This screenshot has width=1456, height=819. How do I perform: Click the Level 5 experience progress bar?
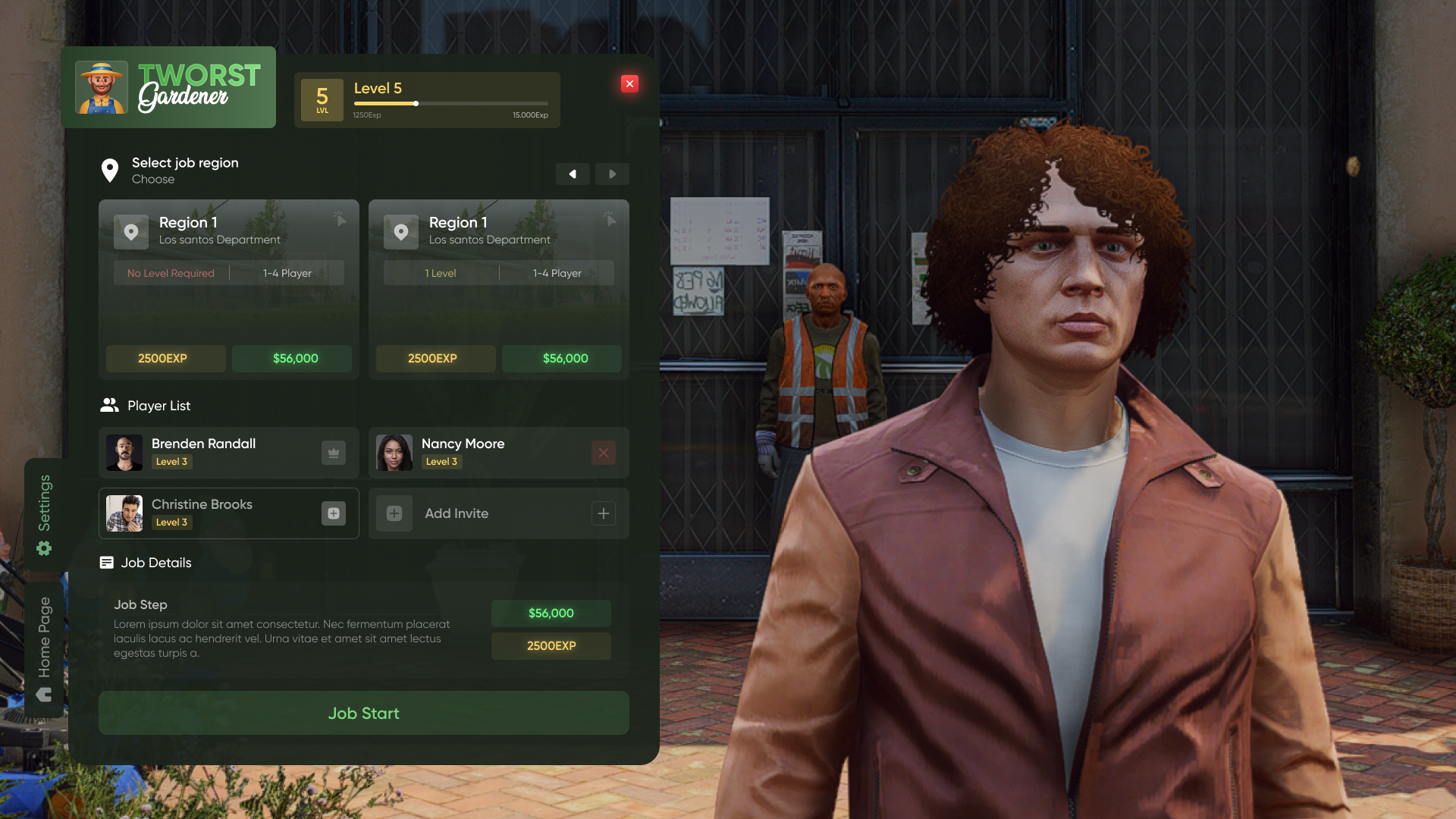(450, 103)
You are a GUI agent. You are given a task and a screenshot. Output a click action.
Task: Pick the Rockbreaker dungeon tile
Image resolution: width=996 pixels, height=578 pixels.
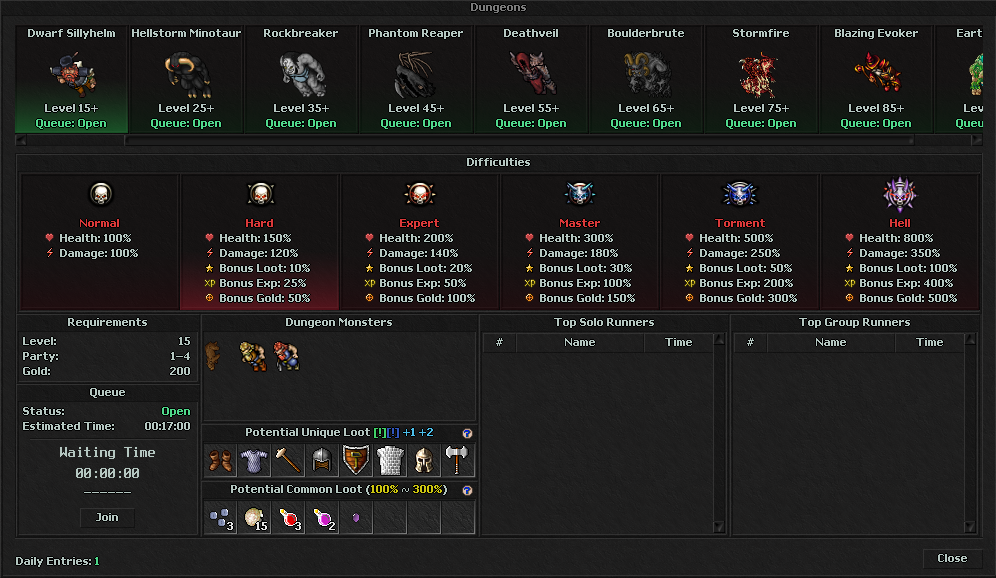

> _AIM_
Copy out every line of the listing above word for word, leaving out the pictures.

> _SOLUTION TO THIS TASK_
This screenshot has width=1456, height=819. How do I perform: Click the Level 5 experience progress bar?
(450, 103)
You are a GUI agent. You are given a task and a screenshot. Output a click action.
Task: Pick the Rockbreaker dungeon tile
Image resolution: width=996 pixels, height=578 pixels.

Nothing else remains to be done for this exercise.